Нора отступила от двери:
— Заходи, заходи.
Лютер вошел:
— А Дэнни где?
— Он в Роксбери на собрании.
Лютер заметил, что она в пальто:
— Ты тоже туда?
— Туда. Боюсь, там все не очень хорошо обернется.
— Давай провожу.
Нора улыбнулась:
— Было бы очень приятно.
Пока они шли к станции надземной дороги, на них многие пялились: как же, белая женщина вместе с черным мужчиной шагают по Норт-Энду. Лютер подумывал приотстать от нее на шажок, чтобы казалось, будто он ее лакей или еще кто-нибудь в таком роде, но тут он припомнил, зачем возвращается в Талсу, какая тут главная причина, и пошел с ней рядом, высоко подняв голову.
— Значит, возвращаешься, — произнесла Нора.
— Да. Надо мне. По жене скучаю. И ребенка своего хочу увидать.
— Но это опасно.
— Да что нынче не опасно? — заметил Лютер.
Она слегка улыбнулась:
— И то верно.
Когда поезд надземки проезжал эстакаду, снесенную в свое время паточным потопом, Лютер невольно напрягся.
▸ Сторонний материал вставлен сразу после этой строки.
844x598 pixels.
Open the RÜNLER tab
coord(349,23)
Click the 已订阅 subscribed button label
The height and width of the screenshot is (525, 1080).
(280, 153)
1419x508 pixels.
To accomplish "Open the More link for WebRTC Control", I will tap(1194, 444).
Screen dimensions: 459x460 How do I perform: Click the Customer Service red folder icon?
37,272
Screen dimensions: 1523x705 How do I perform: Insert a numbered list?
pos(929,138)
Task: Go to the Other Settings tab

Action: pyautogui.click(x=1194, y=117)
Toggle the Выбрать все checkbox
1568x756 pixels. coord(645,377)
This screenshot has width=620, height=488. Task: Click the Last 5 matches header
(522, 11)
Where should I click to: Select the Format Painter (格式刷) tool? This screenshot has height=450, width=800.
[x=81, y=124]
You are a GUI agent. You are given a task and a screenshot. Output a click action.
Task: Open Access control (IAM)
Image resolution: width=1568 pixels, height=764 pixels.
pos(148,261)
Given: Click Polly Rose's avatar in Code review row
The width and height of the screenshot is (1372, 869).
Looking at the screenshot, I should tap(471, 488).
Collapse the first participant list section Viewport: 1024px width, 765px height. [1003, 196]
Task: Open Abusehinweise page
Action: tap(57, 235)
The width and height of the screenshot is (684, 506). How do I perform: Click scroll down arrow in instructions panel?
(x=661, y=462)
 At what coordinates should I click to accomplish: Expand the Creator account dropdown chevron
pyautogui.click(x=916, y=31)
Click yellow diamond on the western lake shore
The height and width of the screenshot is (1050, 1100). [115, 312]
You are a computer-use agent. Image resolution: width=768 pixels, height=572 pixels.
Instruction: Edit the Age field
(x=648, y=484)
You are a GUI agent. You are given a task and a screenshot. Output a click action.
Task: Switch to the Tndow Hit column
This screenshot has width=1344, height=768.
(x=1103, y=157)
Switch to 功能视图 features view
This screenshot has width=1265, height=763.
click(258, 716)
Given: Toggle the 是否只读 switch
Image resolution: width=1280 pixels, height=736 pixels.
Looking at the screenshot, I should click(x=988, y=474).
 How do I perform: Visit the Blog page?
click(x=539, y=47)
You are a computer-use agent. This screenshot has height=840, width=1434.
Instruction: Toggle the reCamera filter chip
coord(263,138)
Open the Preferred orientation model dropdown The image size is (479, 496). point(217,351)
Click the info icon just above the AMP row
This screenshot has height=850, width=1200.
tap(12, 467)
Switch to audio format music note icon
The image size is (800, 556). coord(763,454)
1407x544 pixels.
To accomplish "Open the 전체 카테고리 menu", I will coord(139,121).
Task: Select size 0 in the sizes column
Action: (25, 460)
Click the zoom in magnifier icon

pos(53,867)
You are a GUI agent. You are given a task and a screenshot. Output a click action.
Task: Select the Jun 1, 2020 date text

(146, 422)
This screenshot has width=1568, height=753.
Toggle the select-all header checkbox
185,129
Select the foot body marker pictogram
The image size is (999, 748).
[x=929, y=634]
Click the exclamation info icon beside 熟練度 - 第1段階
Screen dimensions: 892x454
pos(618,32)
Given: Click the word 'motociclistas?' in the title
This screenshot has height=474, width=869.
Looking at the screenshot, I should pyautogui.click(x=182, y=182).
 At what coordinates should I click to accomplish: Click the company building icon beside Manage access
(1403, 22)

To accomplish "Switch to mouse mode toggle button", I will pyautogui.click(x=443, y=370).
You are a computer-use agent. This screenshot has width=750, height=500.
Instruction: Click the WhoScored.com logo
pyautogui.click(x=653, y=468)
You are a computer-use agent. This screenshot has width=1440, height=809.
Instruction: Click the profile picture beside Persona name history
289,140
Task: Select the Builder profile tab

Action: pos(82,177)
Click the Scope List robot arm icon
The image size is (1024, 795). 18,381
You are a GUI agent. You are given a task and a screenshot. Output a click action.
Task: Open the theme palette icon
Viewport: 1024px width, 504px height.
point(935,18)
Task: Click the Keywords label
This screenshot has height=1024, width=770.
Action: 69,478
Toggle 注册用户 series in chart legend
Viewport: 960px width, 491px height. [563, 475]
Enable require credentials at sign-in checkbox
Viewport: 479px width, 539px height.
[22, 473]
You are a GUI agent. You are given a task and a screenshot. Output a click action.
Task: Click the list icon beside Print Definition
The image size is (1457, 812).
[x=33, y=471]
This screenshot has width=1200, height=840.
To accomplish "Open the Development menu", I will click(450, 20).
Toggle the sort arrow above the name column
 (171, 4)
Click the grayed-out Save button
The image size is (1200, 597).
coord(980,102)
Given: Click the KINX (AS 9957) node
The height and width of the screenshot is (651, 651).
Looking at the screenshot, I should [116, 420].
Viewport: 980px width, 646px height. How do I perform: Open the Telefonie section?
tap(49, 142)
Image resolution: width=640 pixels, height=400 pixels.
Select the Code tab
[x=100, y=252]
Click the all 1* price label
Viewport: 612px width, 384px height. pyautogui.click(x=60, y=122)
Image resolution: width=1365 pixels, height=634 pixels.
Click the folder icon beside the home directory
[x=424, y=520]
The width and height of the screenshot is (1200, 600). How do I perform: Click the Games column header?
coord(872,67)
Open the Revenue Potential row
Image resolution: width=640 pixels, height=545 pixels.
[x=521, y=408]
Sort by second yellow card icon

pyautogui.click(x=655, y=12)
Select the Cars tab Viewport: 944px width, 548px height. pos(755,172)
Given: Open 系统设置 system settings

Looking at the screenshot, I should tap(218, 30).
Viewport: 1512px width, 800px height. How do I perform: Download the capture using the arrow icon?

Эстакаду давно восстановили и укрепили, и все равно Лютеру каждый раз было тут не по себе.
Ну и годик! Проживи Лютер еще дюжину жизней, доведется ли ему когда-нибудь увидеть такое? Он ведь как раз за безопасностью и приехал в Бостон, но сейчас мысль об этом была смешна: ну да, как же, хороша безопасность — от Эдди Маккенны до первомайских бунтов и полицейской забастовки; похоже, самый что ни на есть небезопасный город из всех, в каких ему в жизни довелось побывать. Американские Афины, как же! Эти чокнутые янки ведут себя так, что Лютеру хотелось переименовать город в Американскую Психушку.
Он заметил, что Нора улыбается ему из своего отделения для белых, и прикоснулся к краю шляпы. Она шутливо ему отсалютовала. Эта девочка просто клад. Если Дэнни не сваляет дурака, он до старости будет дико счастлив. Так с виду не скажешь, чтобы Дэнни хотел это дело профукать, штука просто в том, что он все-таки мужик, а никто лучше Лютера не знает, как мужик способен лезть на рожон, когда то, чего он (якобы) хочет, противоречит тому, что ему (на самом деле) необходимо.
Поезд катил по городу — городу-призраку — среди пепла и стеклянных осколков. На улицах никого, кроме Гвардии штата. Всю ярость двух последних дней загнали в бутылку и заткнули пробкой. Конечно, сделали свое дело пулеметы, Лютер не сомневался. Только, может, в конце концов сказалось и желание позабыть все это? Может, каждый проснулся этим утром пристыженный и усталый? Может, поглядев на эти пулеметы, все в глубине души облегченно вздохнули?
Они вылезли из поезда на Роксбери-кроссинг и пешком двинулись к Фэй-холлу.